RECORDS TO USE:
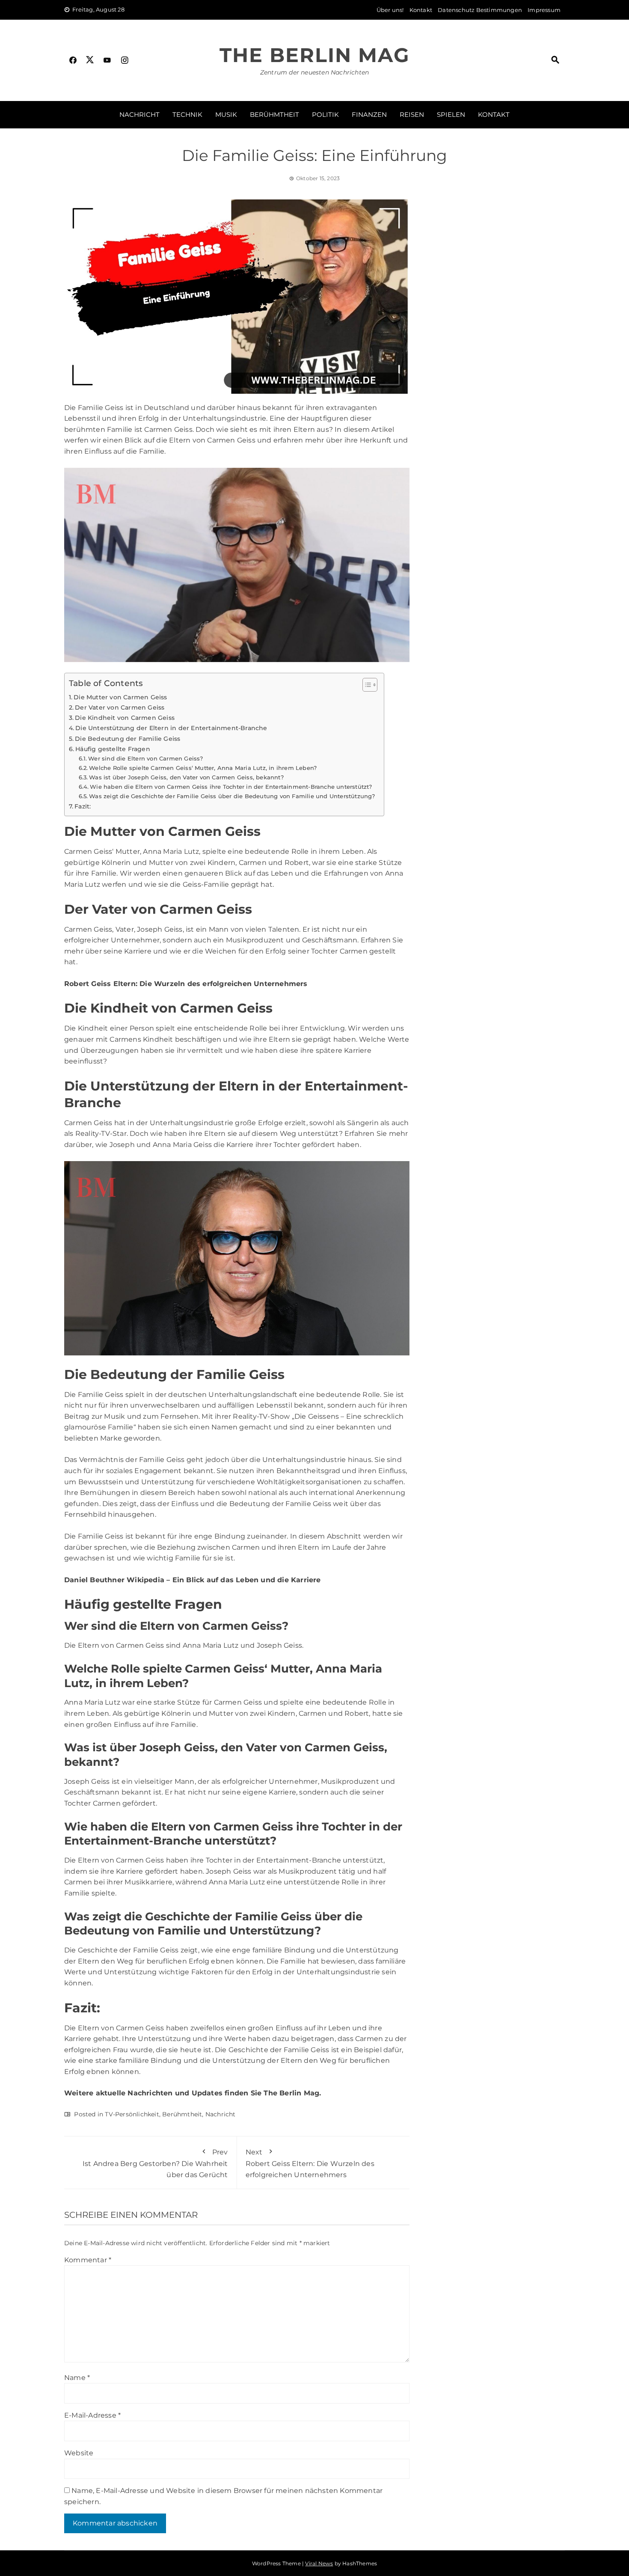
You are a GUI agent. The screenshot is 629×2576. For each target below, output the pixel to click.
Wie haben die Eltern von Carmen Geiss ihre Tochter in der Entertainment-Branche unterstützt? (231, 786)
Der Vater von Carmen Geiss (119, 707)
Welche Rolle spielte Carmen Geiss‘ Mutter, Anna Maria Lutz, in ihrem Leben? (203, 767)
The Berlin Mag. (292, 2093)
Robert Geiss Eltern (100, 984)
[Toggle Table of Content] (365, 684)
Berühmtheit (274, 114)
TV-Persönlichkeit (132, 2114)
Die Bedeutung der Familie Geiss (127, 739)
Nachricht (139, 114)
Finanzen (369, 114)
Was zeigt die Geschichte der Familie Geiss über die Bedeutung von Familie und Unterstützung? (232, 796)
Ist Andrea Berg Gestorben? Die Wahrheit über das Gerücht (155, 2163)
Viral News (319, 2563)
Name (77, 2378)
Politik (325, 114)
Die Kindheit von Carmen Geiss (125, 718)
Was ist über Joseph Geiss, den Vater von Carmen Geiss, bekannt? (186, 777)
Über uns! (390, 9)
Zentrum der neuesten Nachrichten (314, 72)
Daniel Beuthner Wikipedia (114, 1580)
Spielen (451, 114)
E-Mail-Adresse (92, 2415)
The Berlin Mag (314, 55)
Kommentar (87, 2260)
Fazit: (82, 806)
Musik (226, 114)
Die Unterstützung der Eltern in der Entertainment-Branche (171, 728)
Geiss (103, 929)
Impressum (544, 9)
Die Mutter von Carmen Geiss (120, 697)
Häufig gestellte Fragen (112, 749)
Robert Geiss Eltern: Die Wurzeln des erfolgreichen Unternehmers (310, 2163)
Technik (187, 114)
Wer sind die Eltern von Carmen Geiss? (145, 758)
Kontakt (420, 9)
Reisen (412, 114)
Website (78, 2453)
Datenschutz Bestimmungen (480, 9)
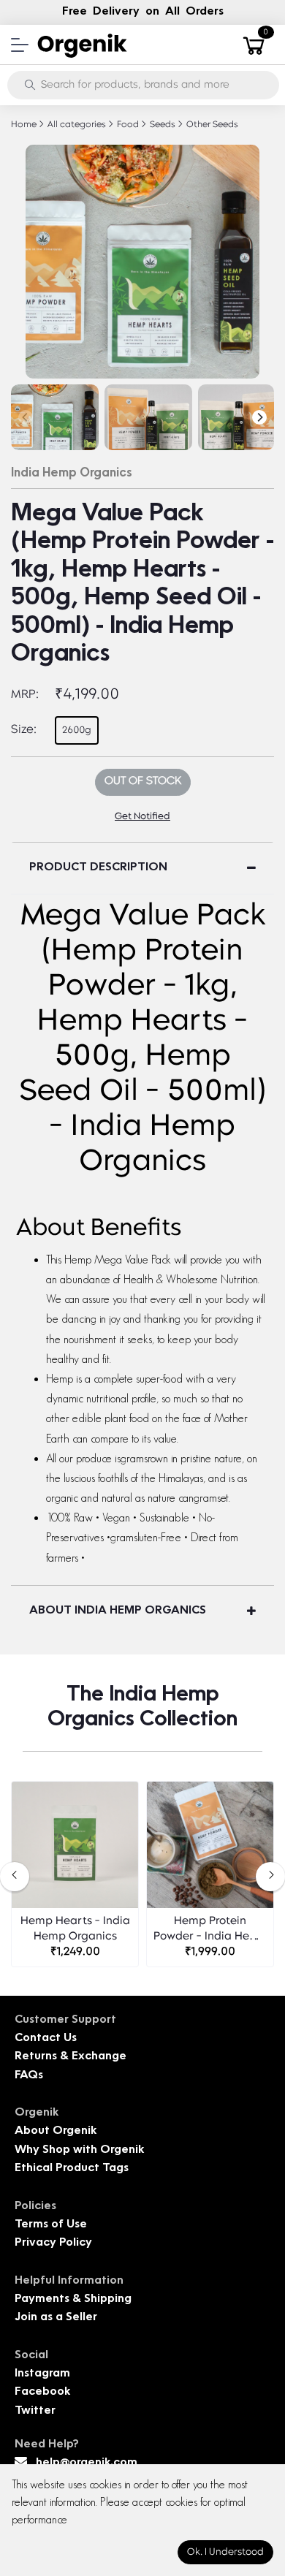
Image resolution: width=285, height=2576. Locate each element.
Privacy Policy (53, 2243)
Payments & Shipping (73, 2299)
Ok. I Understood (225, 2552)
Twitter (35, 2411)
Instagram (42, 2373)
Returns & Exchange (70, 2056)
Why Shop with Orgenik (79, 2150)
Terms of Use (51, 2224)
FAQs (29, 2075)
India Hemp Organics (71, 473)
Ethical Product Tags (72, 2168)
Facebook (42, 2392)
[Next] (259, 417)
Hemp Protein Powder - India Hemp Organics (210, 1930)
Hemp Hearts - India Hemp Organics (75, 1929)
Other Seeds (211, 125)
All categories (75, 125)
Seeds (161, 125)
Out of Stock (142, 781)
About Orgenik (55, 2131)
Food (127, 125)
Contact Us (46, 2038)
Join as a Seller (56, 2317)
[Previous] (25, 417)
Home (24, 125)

* * *

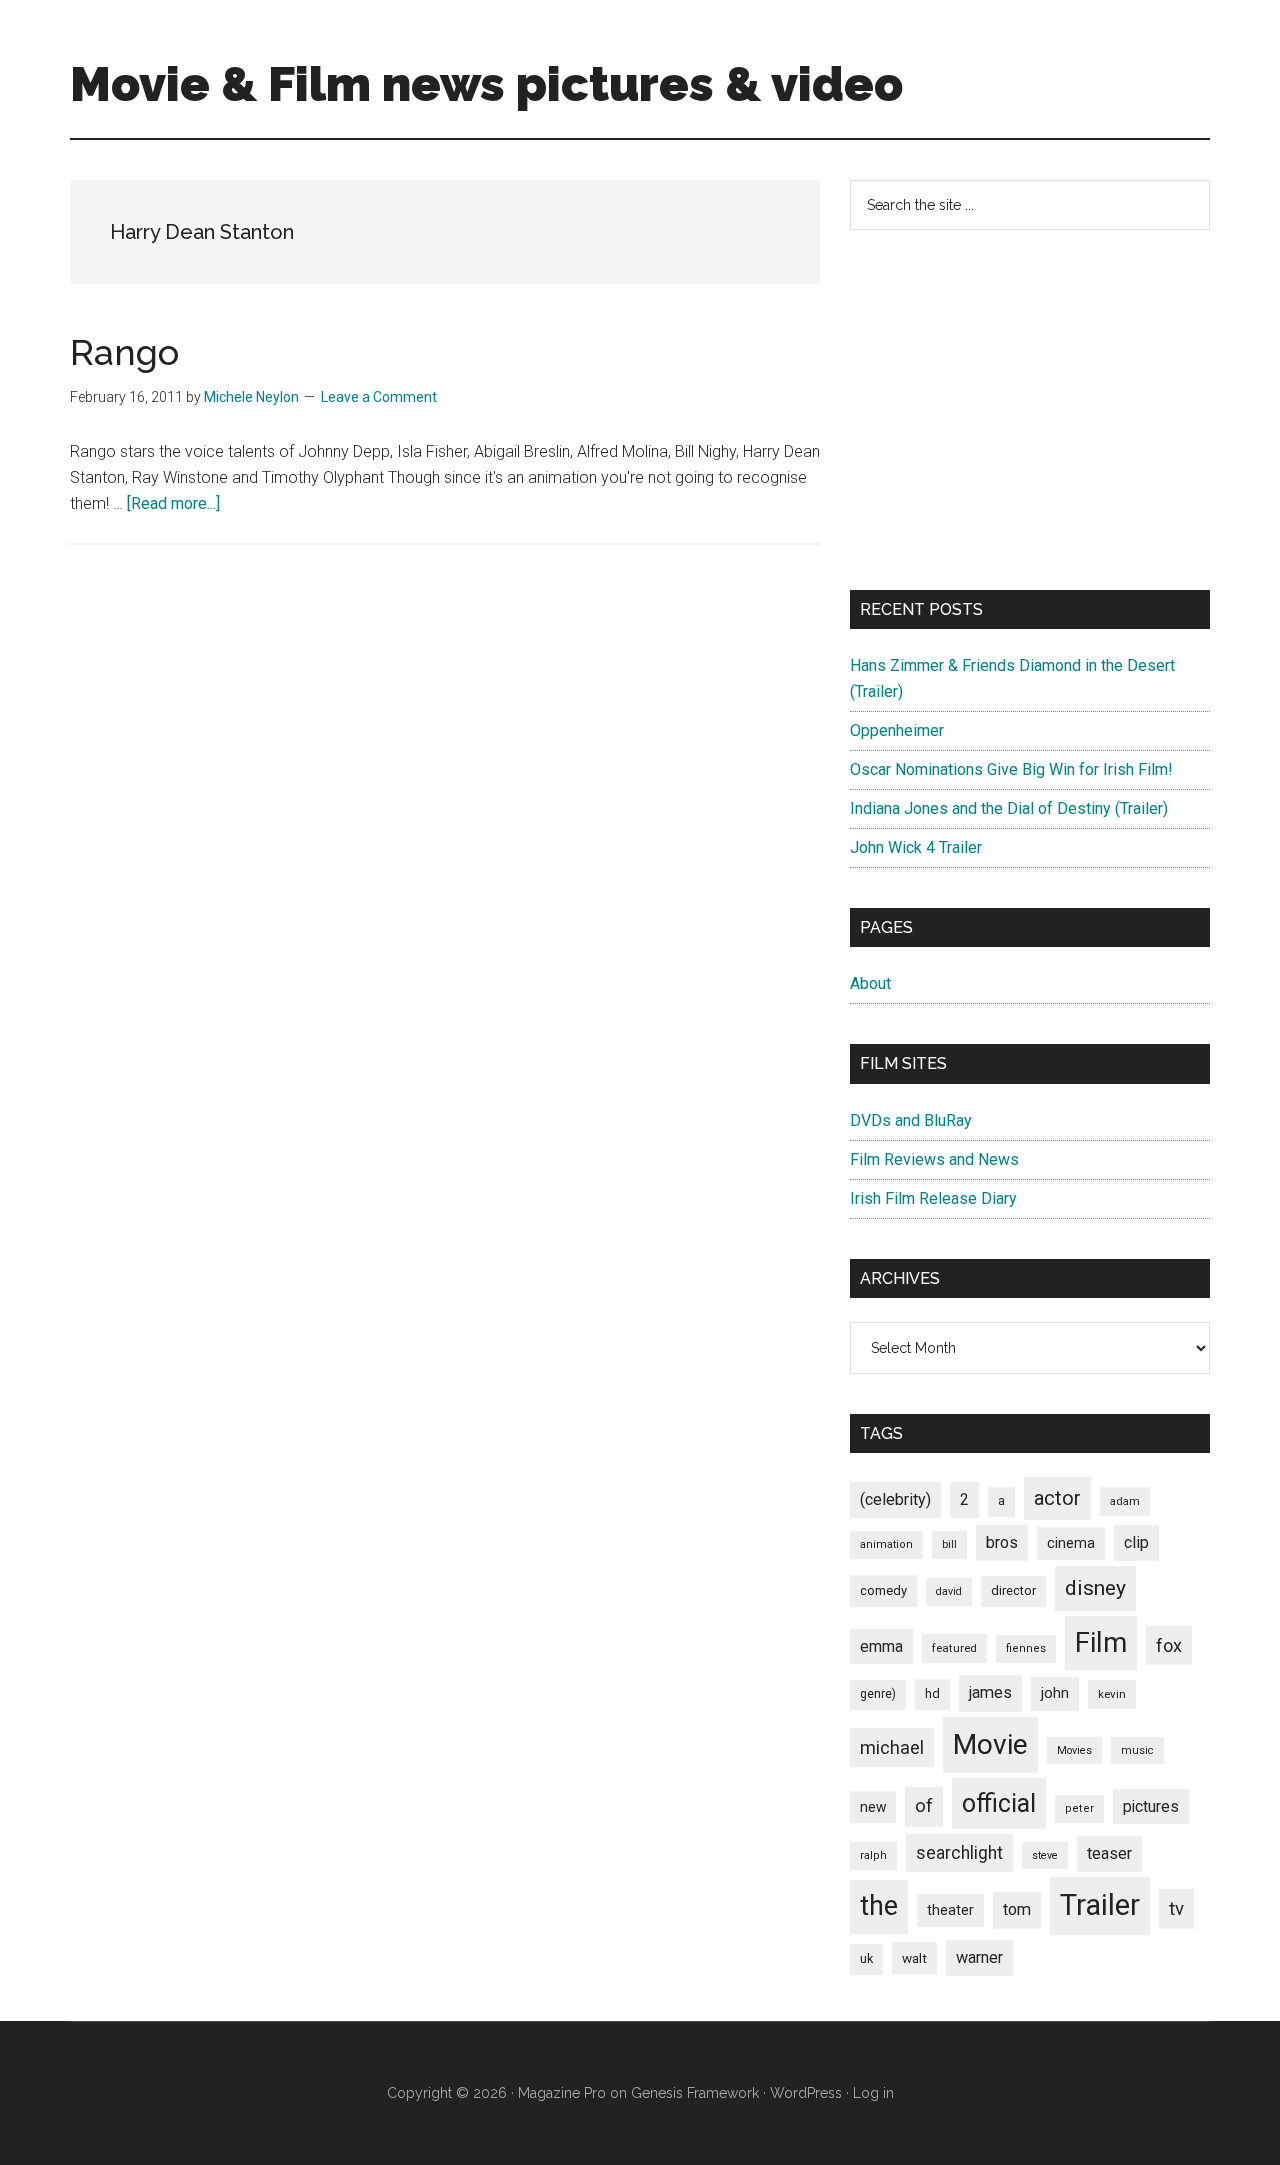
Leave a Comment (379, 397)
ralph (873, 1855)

WORK TO COMPLETE: Using the data above, reproduce exactly the lines from the line that contains "Der Vater von Carmen Geiss (119, 707)" through the line that contains "Häufig gestellte Fragen (112, 749)", including both.

RESPONSE AREA:
Der Vater von Carmen Geiss (119, 707)
Welche Rolle spielte Carmen Geiss‘ Mutter, Anna Maria Lutz, in ihrem Leben? (203, 767)
The Berlin Mag. (292, 2093)
Robert Geiss Eltern (100, 984)
[Toggle Table of Content] (365, 684)
Berühmtheit (274, 114)
TV-Persönlichkeit (132, 2114)
Die Bedeutung der Familie Geiss (127, 739)
Nachricht (139, 114)
Finanzen (369, 114)
Was zeigt die Geschichte der Familie Geiss über die Bedeutung von Familie und Unterstützung? (232, 796)
Ist Andrea Berg Gestorben? Die Wahrheit über das Gerücht (155, 2163)
Viral News (319, 2563)
Name (77, 2378)
Politik (325, 114)
Die Kindheit von Carmen Geiss (125, 718)
Was ist über Joseph Geiss, den Vater von Carmen Geiss, bekannt? (186, 777)
Über uns! (390, 9)
Zentrum der neuesten Nachrichten (314, 72)
Daniel Beuthner Wikipedia (114, 1580)
Spielen (451, 114)
E-Mail-Adresse (92, 2415)
The Berlin Mag (314, 55)
Kommentar (87, 2260)
Fazit: (82, 806)
Musik (226, 114)
Die Unterstützung der Eltern in der Entertainment-Branche (171, 728)
Geiss (103, 929)
Impressum (544, 9)
Die Mutter von Carmen Geiss (120, 697)
Häufig gestellte Fragen (112, 749)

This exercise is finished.